I strongly object to the above statement that bounce back boundary conditions are not needed anymore. The strongest statement we can make at present is in some special flows alternatives to bounce back work better, or just as well, as bounce back. There are many alternative methods, the first that I’m aware of being Noble et al 1994, but there may be even earlier contributions. The most popular alternative is Zou and He’s non-equilibrium bounce-back. The paper referenced above seems to combine Zou and He with a different corner implementation, and the corner treatment appears to be identical to the earlier work of Bennet (Bennett 2010, Bennett et al 2012, Reis and Dellar 2012). The “moment-method” of Bennett appears in his 2010 thesis (freely available on the internet) and extra details can be found in material given at https://www.maths.ox.ac.uk/groups/occam/events/occam-lattice-boltzmann-workshop and https://www.maths.ox.ac.uk/groups/occam/events/lattice-boltzmann-workshop (it may also be worth noting that Bennett showed what conditions are needed for corners when Zou and He method is used at boundaries)
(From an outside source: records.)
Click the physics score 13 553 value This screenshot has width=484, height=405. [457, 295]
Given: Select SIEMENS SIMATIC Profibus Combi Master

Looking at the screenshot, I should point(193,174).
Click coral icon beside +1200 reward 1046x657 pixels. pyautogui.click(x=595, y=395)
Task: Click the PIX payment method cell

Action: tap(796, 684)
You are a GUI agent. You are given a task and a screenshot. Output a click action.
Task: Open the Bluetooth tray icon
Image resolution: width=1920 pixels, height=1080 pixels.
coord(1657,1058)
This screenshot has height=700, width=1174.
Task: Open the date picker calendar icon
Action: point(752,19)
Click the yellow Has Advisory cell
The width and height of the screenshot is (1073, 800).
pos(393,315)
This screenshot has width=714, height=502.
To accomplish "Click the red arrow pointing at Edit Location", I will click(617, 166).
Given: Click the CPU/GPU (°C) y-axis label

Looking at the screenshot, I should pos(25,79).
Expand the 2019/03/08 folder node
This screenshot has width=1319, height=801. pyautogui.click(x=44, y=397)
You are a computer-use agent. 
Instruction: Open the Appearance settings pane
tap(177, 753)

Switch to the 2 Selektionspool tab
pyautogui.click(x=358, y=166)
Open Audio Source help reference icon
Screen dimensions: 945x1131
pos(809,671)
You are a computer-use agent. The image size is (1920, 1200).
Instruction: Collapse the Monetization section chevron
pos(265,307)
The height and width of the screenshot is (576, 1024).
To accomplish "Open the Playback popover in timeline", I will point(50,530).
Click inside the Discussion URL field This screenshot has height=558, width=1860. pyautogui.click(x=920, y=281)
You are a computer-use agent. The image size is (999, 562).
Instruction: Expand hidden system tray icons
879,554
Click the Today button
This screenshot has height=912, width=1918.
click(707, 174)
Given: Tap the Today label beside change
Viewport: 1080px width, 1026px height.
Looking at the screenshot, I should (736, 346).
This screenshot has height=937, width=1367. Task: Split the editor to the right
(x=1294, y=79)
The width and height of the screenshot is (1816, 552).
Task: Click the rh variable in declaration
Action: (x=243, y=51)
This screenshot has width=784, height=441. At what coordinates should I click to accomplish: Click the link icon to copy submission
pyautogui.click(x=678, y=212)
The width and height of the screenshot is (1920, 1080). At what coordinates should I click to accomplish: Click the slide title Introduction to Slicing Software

Besides the point of giving credit where it is due, it can not be said that these alternatives, in general, are better than bounce back. They can all eliminate the slip error of bounce back, but so can an MRT/TRT method (when used with bounce back). Both are equally simple, but bounce back is more stable. If there is to be an advantage of the method of Bennett, then it is its generality. Still, its weaker stability for 2D flows remains. Note also that all these on-node methods that I have mentioned, including the one referenced above, are currently limited to very simple geometries which have boundaries sitting on grid points. Bounce-back and interpolation methods, however, have a simple extension.
My apologies for the negative tone of the previous long paragraphs, but I feel compelled to summarise: it is not fair nor justified to make a sweeping statement about bounce back. At the very least, a comparison of the methods using a simple 2D flow (say lid driven cavity or flow over an obstacle) with identical parameters is needed. And even then, appropriate conditions are likely to be problem-dependent. No method is perfect, despite what the marketing and advertising might try to suggest, and you have to be aware of the pros and cons of your model.
Back to the original post. Erlend’s reply is completely correct: f^1 contains gradients of the conserved variables. With reference again to “alternative” boundary conditions, this time for inflow/outflow, Zou and He schemes , Bennett’s moment method, and the referenced, rely on us knowing what either the velocity profile or the pressure (density) is at the entrance and exit. This is often not know. However, Inlet/outlet based on f can interpolate/extrapolate to impose zero flux conditions (while being consistent with the Chapman-Enskog solution). I think the moment method could also be used to impose a no flow exit condition, but as far as know its success has not yet be assessed. Moreover, none of the “alternatives” (ie all those other then inflow/outflow based on f and the Chapman-Enskog solution of f) take higher order contributions (from Chapman-Enskog/asymptotic analysis) and moments into consideration (they cannot - you have 3 unknowns but 9 moments) and are thus often unstable and/or inaccurate for all but this simplest flows).
People like Junk have done some very nice work on consistent inflow/outflow conditions which you may find useful.
Good luck!